Instructions for the task
Take the lines from the one containing "The height and width of the screenshot is (963, 662)." through the final line below and restate them exactly. Omit the pictures.

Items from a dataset

******************************

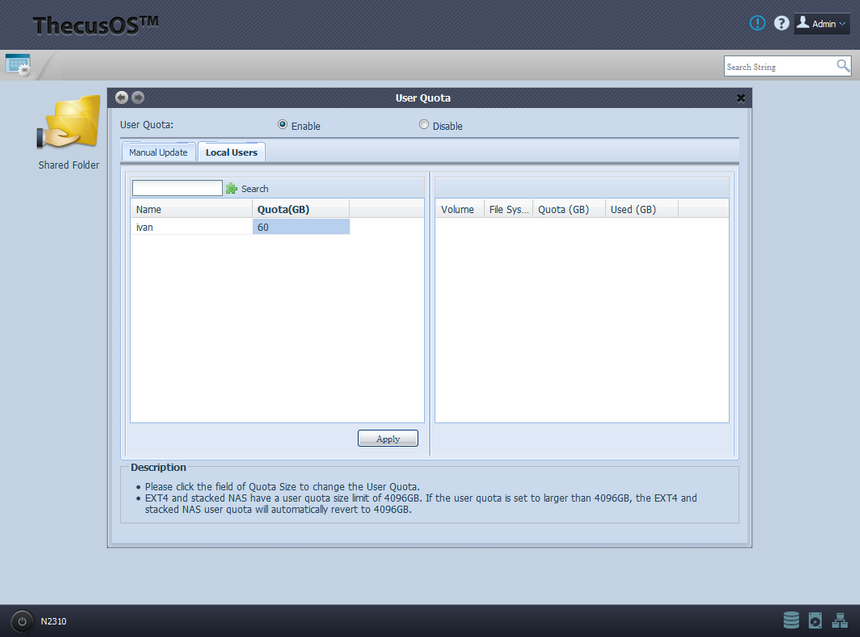Open the Admin user dropdown menu
Viewport: 860px width, 637px height.
[822, 23]
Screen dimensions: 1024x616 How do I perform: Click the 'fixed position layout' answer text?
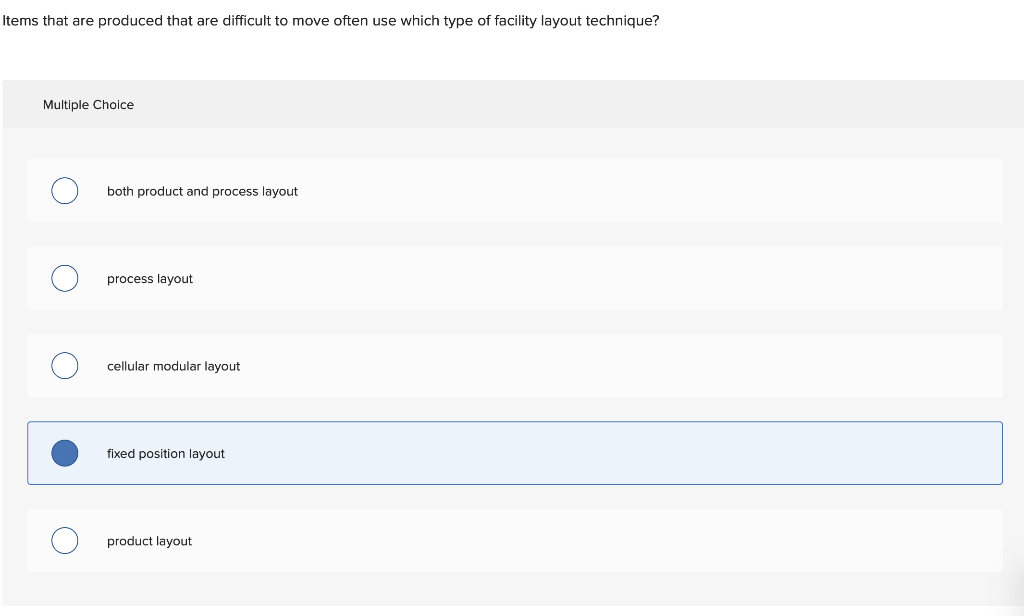click(x=165, y=453)
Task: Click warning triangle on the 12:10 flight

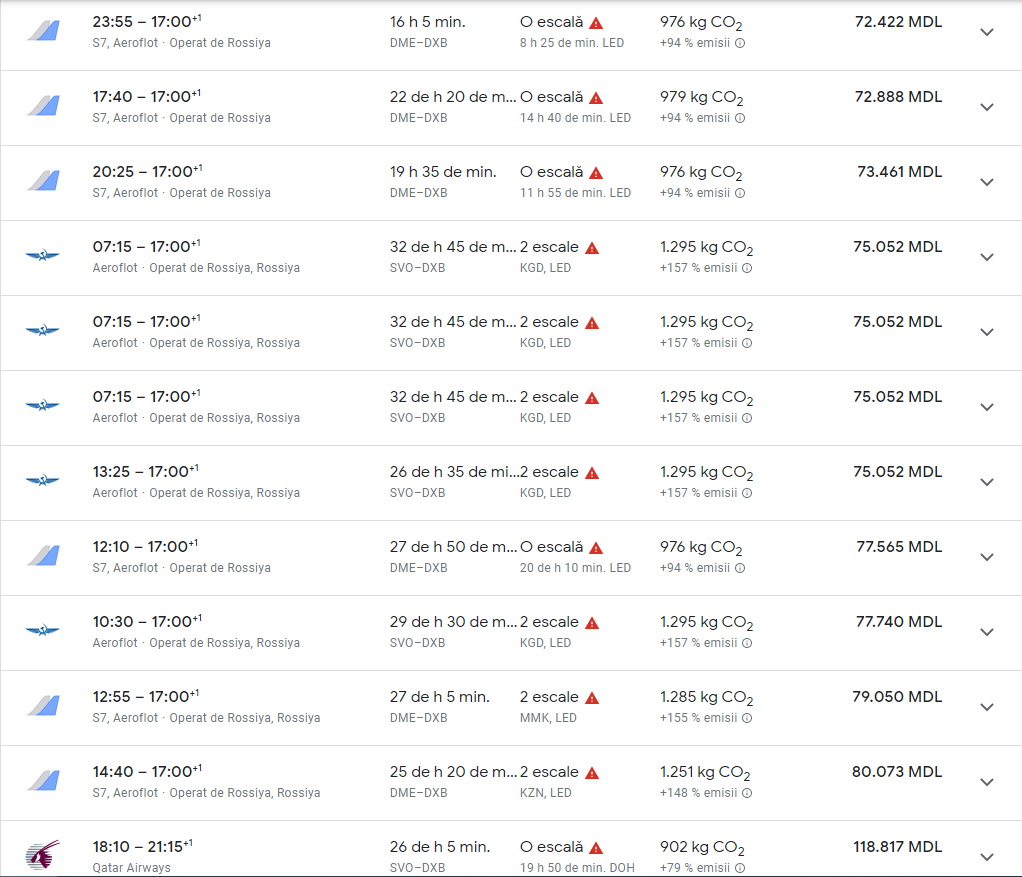Action: (596, 548)
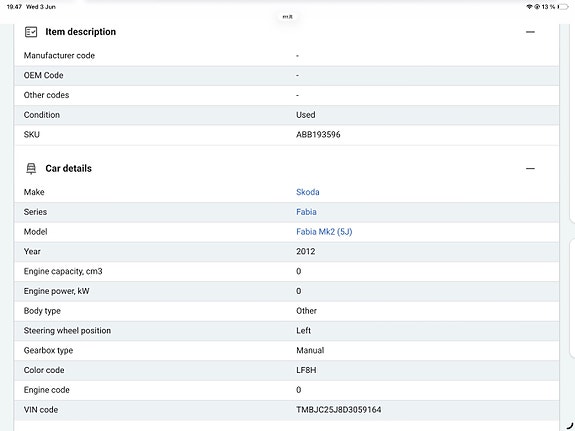This screenshot has width=575, height=431.
Task: Open the Fabia series link
Action: [x=306, y=212]
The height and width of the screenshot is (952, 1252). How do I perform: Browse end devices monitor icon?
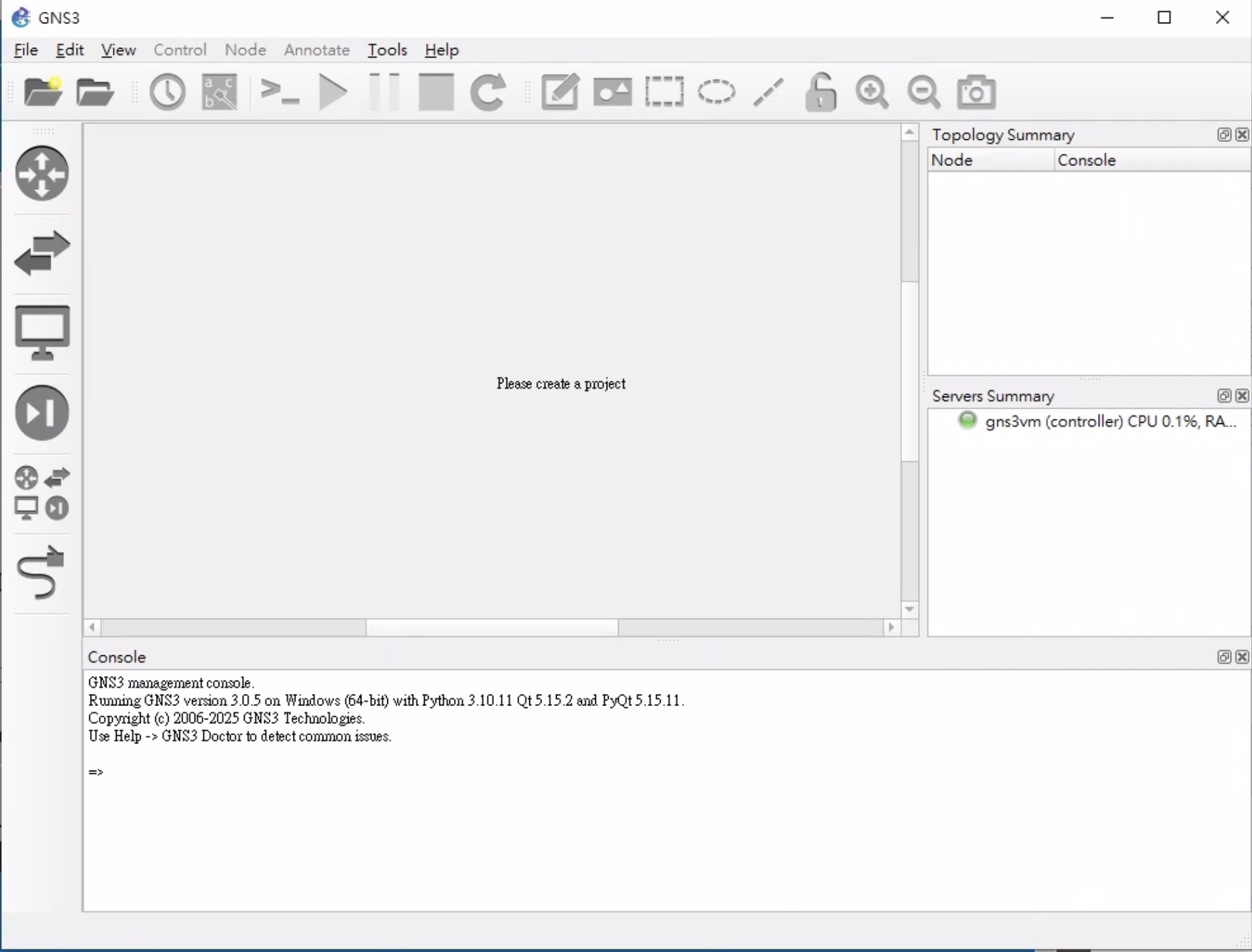(x=42, y=333)
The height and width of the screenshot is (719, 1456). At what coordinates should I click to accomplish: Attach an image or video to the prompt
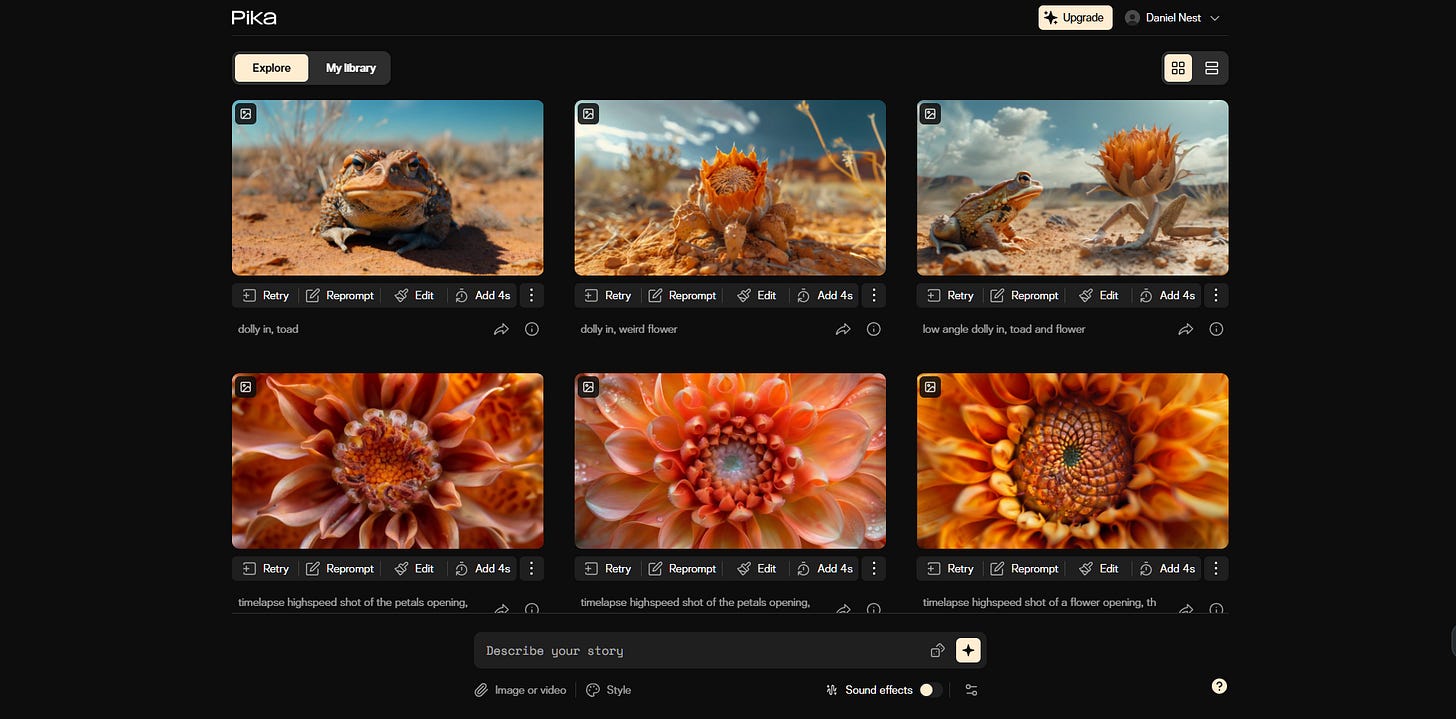(519, 690)
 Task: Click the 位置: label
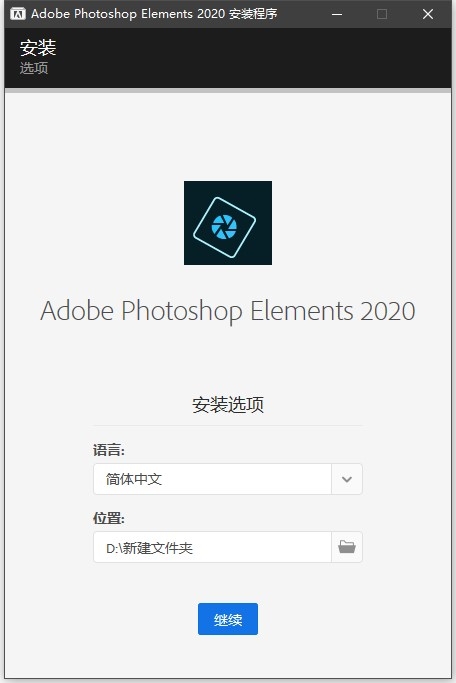(109, 518)
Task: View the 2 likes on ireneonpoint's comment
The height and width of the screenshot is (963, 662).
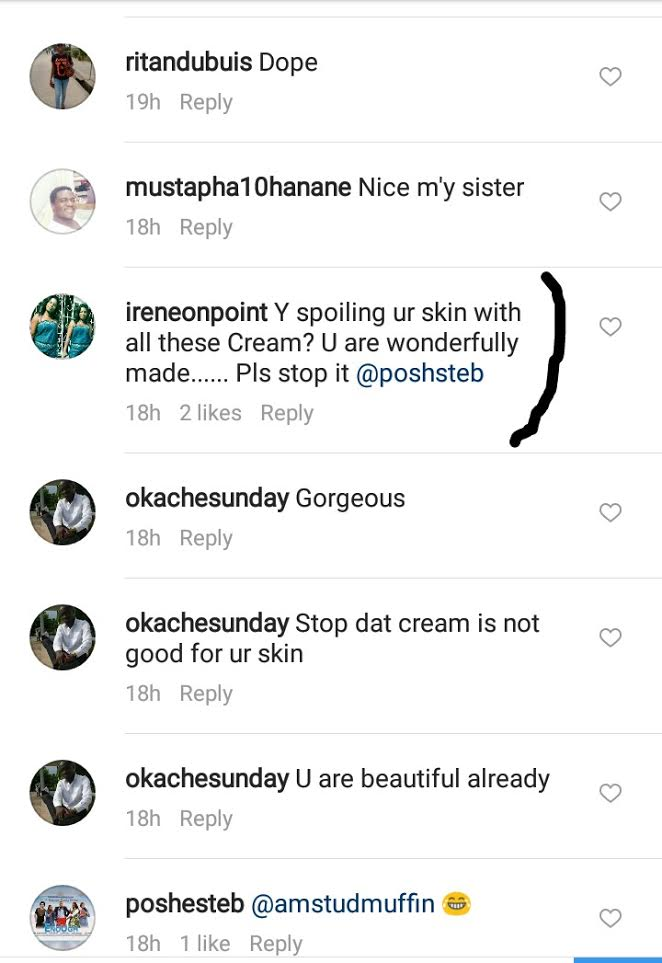Action: 210,413
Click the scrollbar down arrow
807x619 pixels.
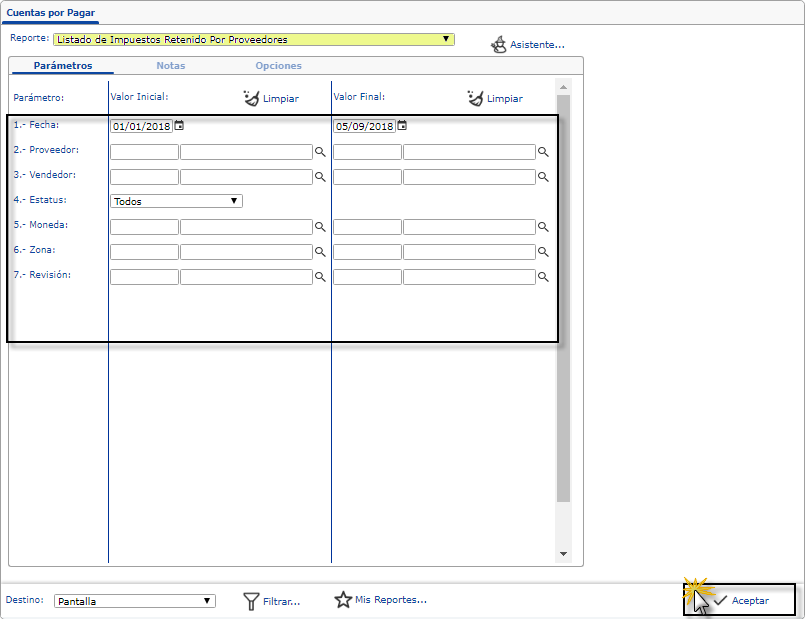click(x=563, y=554)
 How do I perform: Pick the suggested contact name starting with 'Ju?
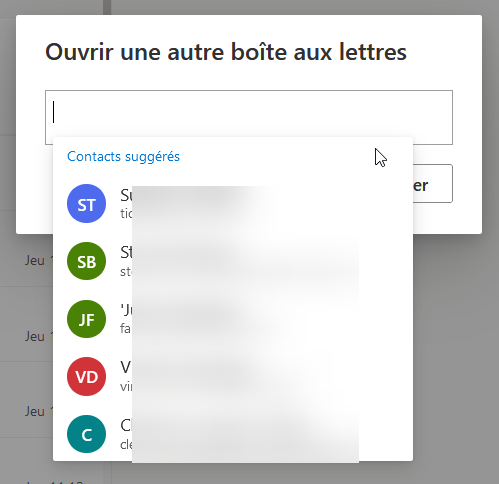coord(126,310)
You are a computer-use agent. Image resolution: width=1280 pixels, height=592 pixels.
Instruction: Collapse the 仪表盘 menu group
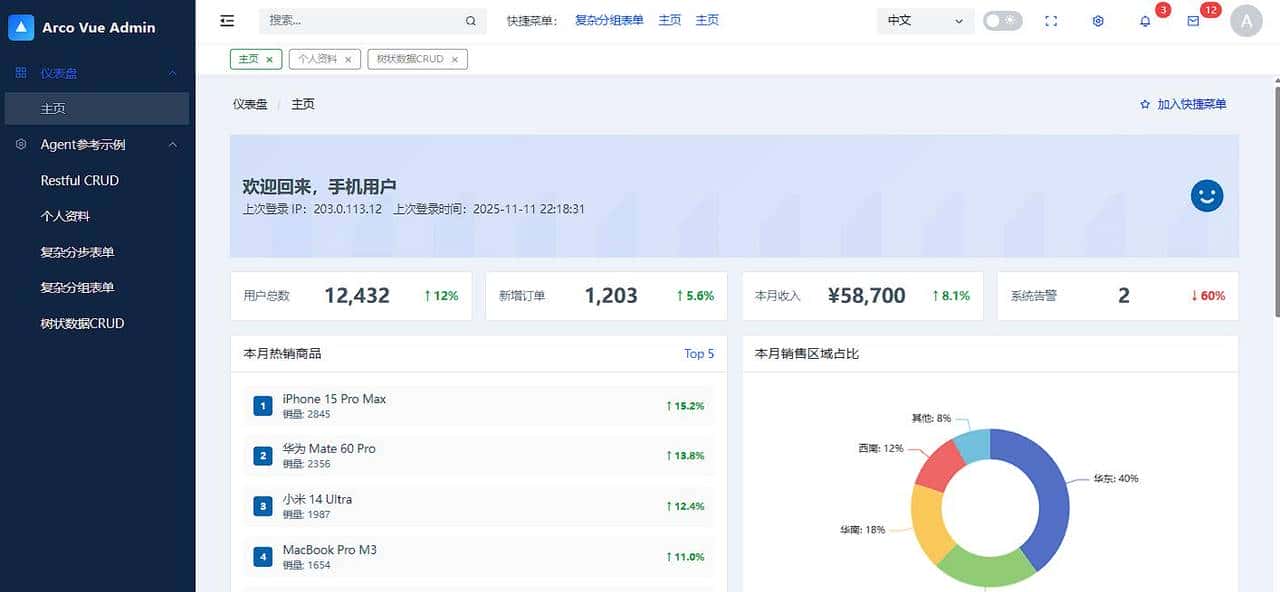tap(172, 72)
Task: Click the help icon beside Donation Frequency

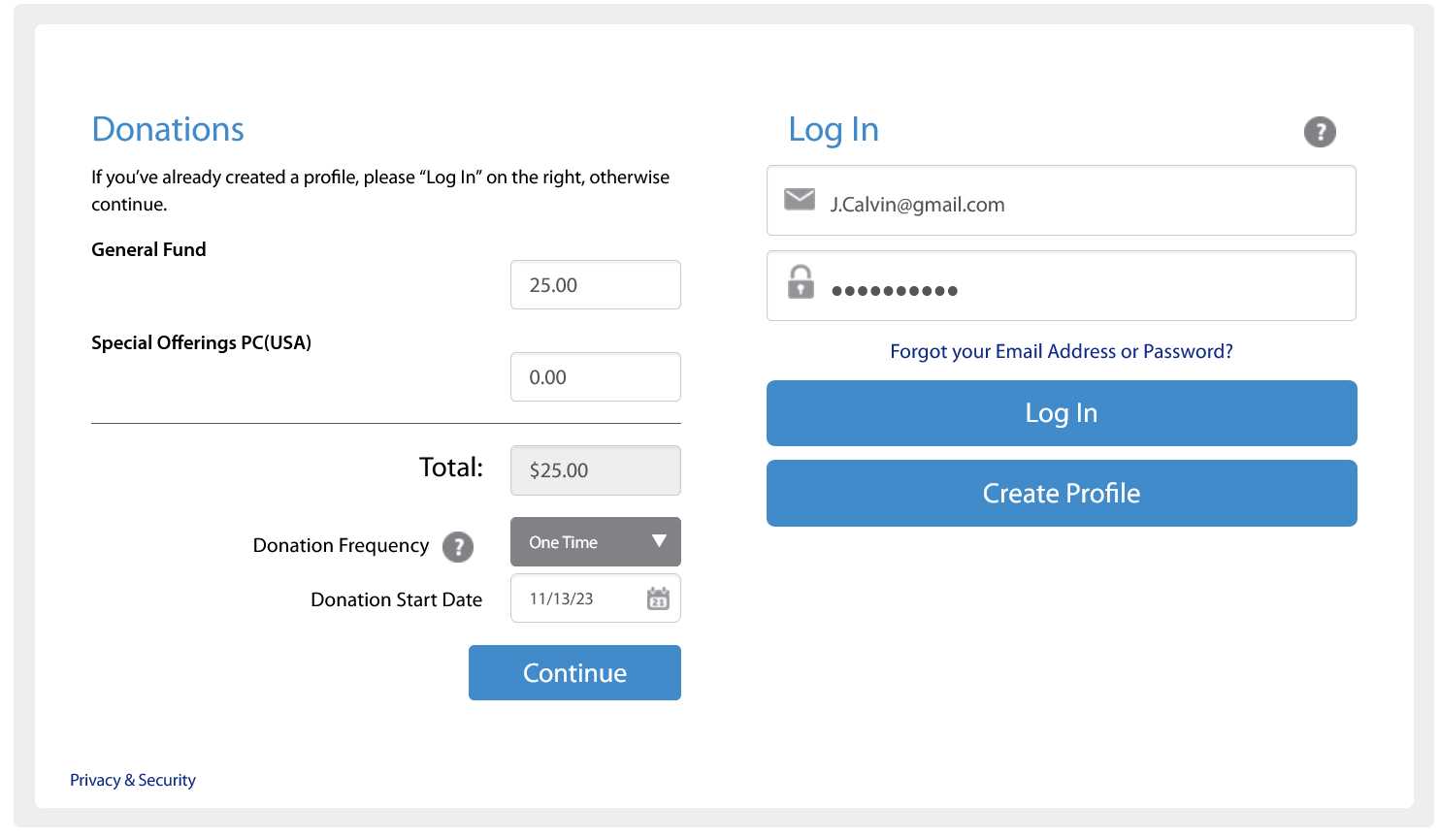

******************************

Your response
The height and width of the screenshot is (963, 662).
Action: 210,413
Click the scrollbar down arrow
807x619 pixels.
click(x=563, y=554)
 How do I perform: Pick the suggested contact name starting with 'Ju?
coord(126,310)
You are a computer-use agent. Image resolution: width=1280 pixels, height=592 pixels.
Instruction: Collapse the 仪表盘 menu group
tap(172, 72)
Task: Click the help icon beside Donation Frequency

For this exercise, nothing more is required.